Even though Benham paints himself as more benevolent and tries to be more solicitous in his personal manner, the distinction between him and Langton is not as clear as the two men seem to think. Frannie comments on this, asking herself how different the two really are, as they both enslave people. Benham was perfectly willing to engage in the humiliating wager between him and Langton over Frannie’s intelligence. The respect he commands and his favorable reputation make him all the more dangerous, his social capital allowing him the power to influence scientific publications. He and Langton are so dependent on the idea that they are superior that they ignore the scientific method in order to maintain it.
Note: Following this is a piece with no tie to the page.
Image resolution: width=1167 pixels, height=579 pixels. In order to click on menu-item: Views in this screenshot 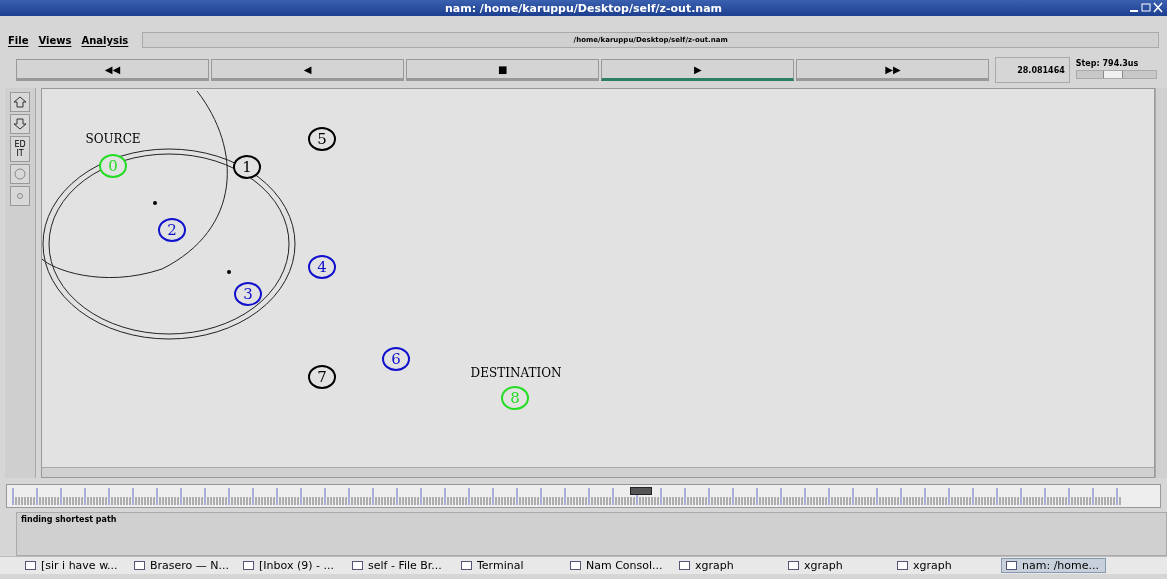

The experiments Langton conducts, even more important than their social and philosophical implications, have a real and immediate human cost. In the name of a pseudoscience meant to prove his own superiority, he tortured people and mutilated their corpses. His actions caused precise and directed suffering, and he was left unpunished. Langton’s desire to publish and be recognized is also a desire that these experiments and ideas be replicated, a desire to entrench his human rights abuses and racist ideas into the bedrock of Western scientific knowledge. This is one of the reasons Frannie’s narrative holds so much weight. Her exposure of his actions prevents any of it from being softened or obscured—she has the counter narrative. By dehumanizing the people who suffered from his desire to believe he is inherently superior, Langton left the door open for his image, in the eyes of those whose opinion he courted, to be destroyed.